Extrait du texte:
- - -

Les intégristes masquent, la plupart du temps, leur ignorance ou leur volonté de pouvoir tyrannique, par le refus de laisser libre cours à la réflexion et à la discussion. Cette attitude n’est ni conforme à la tradition musulmane authentique, ni conforme à la tradition chrétienne ou juive.
Dans les Eglises d’Orient et d’Occident, les conciles (assemblées d’évêques et de théologiens) ont été des occasions répétées de faire le point sur ce qu’il convenait d’énoncer comme vérités de foi, et sur ce qu’il convenait de faire pour mieux témoigner de la foi reçue.
De même, en islam, l’ijtihad, ou effort d’interprétation, a entretenu l’intelligence de la foi durant des siècles, et c’est lorsque cet effort intellectuel, créatif et discipliné à la fois, a eu le plus de liberté de s’exercer que les sociétés musulmanes ont été les plus dynamiques.

- - -

Entrées de la collection:
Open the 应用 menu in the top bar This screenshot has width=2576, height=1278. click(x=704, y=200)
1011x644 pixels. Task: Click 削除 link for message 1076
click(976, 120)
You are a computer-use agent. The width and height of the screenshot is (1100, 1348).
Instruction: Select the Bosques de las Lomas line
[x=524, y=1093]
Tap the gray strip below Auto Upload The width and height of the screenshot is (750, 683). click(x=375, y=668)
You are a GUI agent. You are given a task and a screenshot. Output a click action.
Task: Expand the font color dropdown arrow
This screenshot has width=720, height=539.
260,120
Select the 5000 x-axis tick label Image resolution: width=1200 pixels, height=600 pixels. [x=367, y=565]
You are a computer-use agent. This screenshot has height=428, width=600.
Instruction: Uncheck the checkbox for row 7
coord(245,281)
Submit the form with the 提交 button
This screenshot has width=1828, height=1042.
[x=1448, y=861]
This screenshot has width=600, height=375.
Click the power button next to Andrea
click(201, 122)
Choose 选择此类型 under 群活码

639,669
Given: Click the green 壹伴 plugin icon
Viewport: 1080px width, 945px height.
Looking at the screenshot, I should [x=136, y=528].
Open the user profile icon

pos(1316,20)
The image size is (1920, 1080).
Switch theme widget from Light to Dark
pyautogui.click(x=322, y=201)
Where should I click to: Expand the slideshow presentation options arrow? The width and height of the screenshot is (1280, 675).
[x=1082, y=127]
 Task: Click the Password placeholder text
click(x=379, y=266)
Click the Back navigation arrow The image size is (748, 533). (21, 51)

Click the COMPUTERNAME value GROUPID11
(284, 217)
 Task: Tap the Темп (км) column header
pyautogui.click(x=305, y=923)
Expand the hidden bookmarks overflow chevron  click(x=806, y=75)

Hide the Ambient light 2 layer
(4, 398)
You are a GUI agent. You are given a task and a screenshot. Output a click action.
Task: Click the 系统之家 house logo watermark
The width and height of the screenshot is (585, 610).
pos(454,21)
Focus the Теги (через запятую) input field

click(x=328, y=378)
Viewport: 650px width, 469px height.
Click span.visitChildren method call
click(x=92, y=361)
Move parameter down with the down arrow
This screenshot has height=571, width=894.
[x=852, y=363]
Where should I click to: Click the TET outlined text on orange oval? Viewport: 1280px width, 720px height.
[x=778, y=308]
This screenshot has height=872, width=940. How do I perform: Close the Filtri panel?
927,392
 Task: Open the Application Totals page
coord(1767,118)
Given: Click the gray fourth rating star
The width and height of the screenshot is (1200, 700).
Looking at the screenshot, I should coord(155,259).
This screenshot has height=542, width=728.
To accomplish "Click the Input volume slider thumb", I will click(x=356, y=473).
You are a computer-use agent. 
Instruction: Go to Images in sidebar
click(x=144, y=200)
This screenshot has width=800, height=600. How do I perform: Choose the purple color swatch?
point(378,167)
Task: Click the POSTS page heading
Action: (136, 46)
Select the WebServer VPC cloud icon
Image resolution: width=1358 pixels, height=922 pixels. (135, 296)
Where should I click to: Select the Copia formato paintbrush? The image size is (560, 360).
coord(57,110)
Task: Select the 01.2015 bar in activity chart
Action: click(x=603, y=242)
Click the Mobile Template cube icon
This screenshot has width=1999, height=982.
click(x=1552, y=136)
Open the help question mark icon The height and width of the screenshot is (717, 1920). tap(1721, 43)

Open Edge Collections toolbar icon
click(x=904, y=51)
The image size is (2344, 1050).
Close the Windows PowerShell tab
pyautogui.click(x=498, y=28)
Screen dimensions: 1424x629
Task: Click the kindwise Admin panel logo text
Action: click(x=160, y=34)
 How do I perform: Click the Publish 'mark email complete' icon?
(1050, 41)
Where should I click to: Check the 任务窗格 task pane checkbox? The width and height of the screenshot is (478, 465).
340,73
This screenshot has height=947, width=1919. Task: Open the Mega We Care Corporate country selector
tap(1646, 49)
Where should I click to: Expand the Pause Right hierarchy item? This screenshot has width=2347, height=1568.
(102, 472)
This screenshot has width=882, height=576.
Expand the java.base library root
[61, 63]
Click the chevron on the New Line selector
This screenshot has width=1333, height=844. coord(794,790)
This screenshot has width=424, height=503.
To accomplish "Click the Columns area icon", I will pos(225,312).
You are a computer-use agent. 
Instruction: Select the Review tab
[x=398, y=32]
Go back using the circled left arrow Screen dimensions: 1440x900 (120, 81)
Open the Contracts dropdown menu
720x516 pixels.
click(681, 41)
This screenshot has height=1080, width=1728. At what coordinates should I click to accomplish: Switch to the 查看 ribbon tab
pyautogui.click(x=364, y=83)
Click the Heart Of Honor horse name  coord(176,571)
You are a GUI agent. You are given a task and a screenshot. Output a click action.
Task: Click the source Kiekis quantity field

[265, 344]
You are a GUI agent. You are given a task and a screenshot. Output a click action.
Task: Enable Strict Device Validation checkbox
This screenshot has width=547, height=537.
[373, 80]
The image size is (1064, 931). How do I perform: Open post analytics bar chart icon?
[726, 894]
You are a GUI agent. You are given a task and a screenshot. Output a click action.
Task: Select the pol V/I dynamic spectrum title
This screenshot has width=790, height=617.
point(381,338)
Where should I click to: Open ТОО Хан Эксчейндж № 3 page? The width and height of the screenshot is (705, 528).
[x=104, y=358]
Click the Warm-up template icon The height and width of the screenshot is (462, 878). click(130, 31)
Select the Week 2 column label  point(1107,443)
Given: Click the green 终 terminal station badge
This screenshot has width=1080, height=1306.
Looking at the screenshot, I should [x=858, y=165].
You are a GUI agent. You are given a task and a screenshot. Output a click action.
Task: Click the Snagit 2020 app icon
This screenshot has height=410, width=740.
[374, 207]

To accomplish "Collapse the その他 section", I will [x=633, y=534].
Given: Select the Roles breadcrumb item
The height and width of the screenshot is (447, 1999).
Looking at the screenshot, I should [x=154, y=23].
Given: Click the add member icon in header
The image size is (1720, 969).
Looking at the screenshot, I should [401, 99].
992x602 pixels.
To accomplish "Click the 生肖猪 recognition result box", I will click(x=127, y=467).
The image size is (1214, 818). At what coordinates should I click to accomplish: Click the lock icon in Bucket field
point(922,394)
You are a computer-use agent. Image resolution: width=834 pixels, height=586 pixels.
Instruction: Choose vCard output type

- - -

À faire:
1. Recopiez l'extrait sur l'intégrisme et la tradition religieuse, à partir des mots « Dans les Eglises » et jusqu'aux mots « les plus dynamiques. » inclus.
2. D'après l'extrait sur l'intégrisme et la tradition religieuse, que désigne le mot ijtihad en islam ?
3. Poursuivez l'extrait sur l'intégrisme et la tradition religieuse après sa dernière phrase.
Les données n'ont aucun lien avec l'extrait.

Réponses attendues:
1.
Dans les Eglises d’Orient et d’Occident, les conciles (assemblées d’évêques et de théologiens) ont été des occasions répétées de faire le point sur ce qu’il convenait d’énoncer comme vérités de foi, et sur ce qu’il convenait de faire pour mieux témoigner de la foi reçue.
De même, en islam, l’ijtihad, ou effort d’interprétation, a entretenu l’intelligence de la foi durant des siècles, et c’est lorsque cet effort intellectuel, créatif et discipliné à la fois, a eu le plus de liberté de s’exercer que les sociétés musulmanes ont été les plus dynamiques.

2. L'effort d'interprétation.

3.
Les circonstances fluctuantes de la vie des hommes et des sociétés exigent, de fait, que les appels de Dieu soient compris en relation avec le vécu des hommes, et non pas dans l’abstraction. La Révélation, en effet, est une Parole vivante dans un monde vivant.
La problématique du voile islamique est à placer dans ce cadre.
Pendant des siècles, des sociétés musulmanes entières ne se sont pas préoccupées d’imposer une coiffure particulière aux femmes. En étaient-elles pour autant moins musulmanes, moins soucieuses de vivre sous le regard aimant de Dieu ? Aujourd’hui, en revanche, certains courants islamiques semblent placer l’essentiel du témoignage musulman dans la “ couverture ” du corps des femmes ! Or la lecture des passages du Coran relatifs au voile, contenus pour l’essentiel dans la sourate 33, montre que le voile a été instauré non pas pour tenir les femmes en sujétion, mais pour protéger les femmes du Prophète des familiarités indues.
Extrait de « Nous avons tant de choses à nous dire : Pour un vrai dialogue entre chrétiens et musulmans » par Rachid Benzine et Christian Delorme (p 211)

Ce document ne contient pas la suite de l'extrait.